One day go be one day
A Carhartt Work-In-Progress & Dazed + NTS production, by Akinola Davis Jr. An interrogation into Fela the historical titan, musical maverick, Fela the father, the person, the political agitator & griot, a fuckin’ riot; a grand life lived fully. But it’s also about Fela the son, someone’s son.
Seun Kuti, Fela’s youngest son, iphelo, the first to be introduced as voice over narration, speaks of Felas’ “collective consciousness” as one founded on, or rather subjected to, trauma and a gratuitous violence whose strands they carry with them.
“You just want to like (groans!), you know?” (Seun Kuti)
“Purple people we’ve been beaten black and blue”: Fela, a Blues’ life
A/the flickering florescent light lights, blinking at floating balloons, with the right amount of scary corridor creepiness and screechy sounds. “At the end of a life/ the voice of the land remains”. The visuals are layered with, and simultaneously intercepted by, a poetic recital ( by Nigerian musician Obongjayar) emotively delivered with a dose of punchiness, of & w/ soul, delivered with & as Blues.
The body-bending choreography of a blonde-haired shirtless lad, the mind-fucking editing juxtaposed with the boy’s arm-twisting dancing, a young Fela deep in the waters of his land, the “Water of Osun”, precipitating the fiery Fela’s voice and things he spit, the “Fire of Ogun”. A man clad in Blue jeans and Blue short-sleeved shirt, a white cloth covering his eyes, brandishes boastfully iGqajolo, a zol with such carelessness overlooking a busting city lying under a Blue sky.
Unyana womntu!
We are invited into a conversation about the centrality of Fela’s mother in his life.
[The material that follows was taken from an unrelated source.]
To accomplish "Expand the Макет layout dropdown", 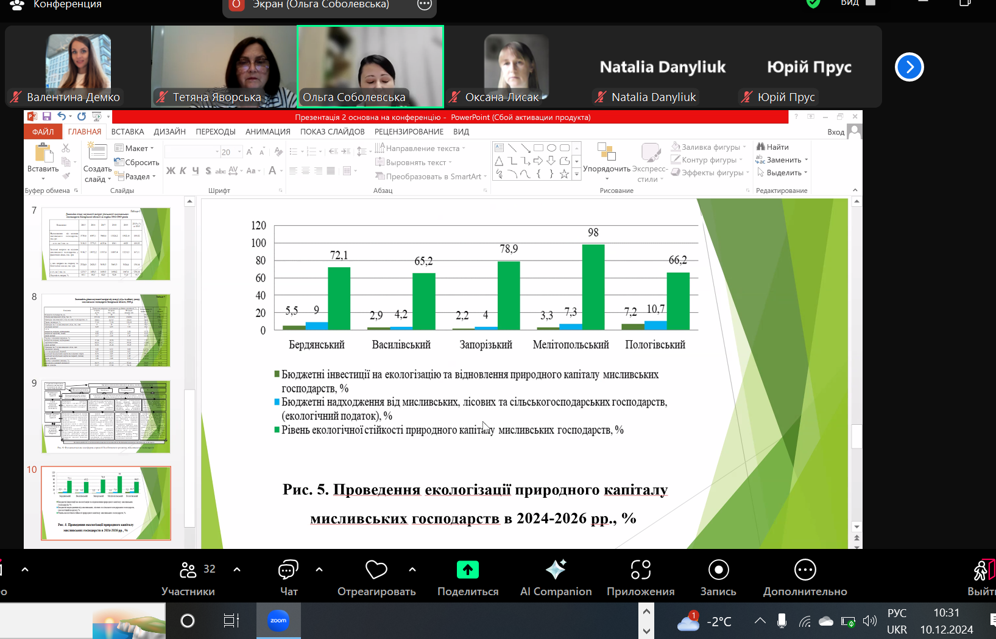I will click(135, 148).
The idea, it seems, is to solidify this filial tie tied by blood, a bond beyond the grave. Fela’s Mother, appears with other mothers (“it takes a village to…” blah blah blah) throughout the film, carrying a teary-eyed black boy. The women/mothers are uniformly clad in Blue and white, moving in a circle, at times, with so much majesty, grace and intentional tranquillity. It is a circle of nurturing, of love, protection, divinity, and transference of fortitude and whatever Fela might need in this life. Femi, Fela’s oldest son, with Lemi Gharikowu, Fela’s close collaborator and confidante, speak of the relationship and psychological & spiritual connection between Fela and his Mama, founded on mutual admiration, being and praying together: “Listen carefully, to the call of the womb that birthed you”!
Fela, Fela, Fela.
His troubles with the brutality of post-Biafran Nigerian society and powers that be made his death possible. But not as devastating as the death of his mother, leading him to deliver, the story goes, a coffin to a residence of one of the Generals in Lagos, in protest for his Mama’s passing and the State’s role in it, a crime committed with such unspeakable impunity. It is, after all, the duty of the living to defend the dead by way of seeking justice on their behalf and protecting-preserving their memory; following that logic, it is justifiable for a Son to want to end the world on behalf of a slain Mother! If not, then iGwala kuloNina!
Fela and/in death
Femi has a lot to say about Fela against death; he later echoes a statement Fela makes in an old documentary called ‘Music is the Weapon’ where he says “I have death in my pouch; I can never die”. Femi recalls a day Fela was once beaten until he was “lifeless” only for him to re-emerge the same night at the ‘Shrine’ playing with bandages in his head; “Fela could not die, after that day.”
He continues to haunt post-colonial Africa, like a ghost that refuses to succumb to death. His being re-discovered in young people’s musical circles, his re-appropriation in-to popular culture/imagination, the UK Jazz scene slowly being penetrated by his spirit, are all proof of Fela’s insistence on living forever.
“Fela could not die, after that day.”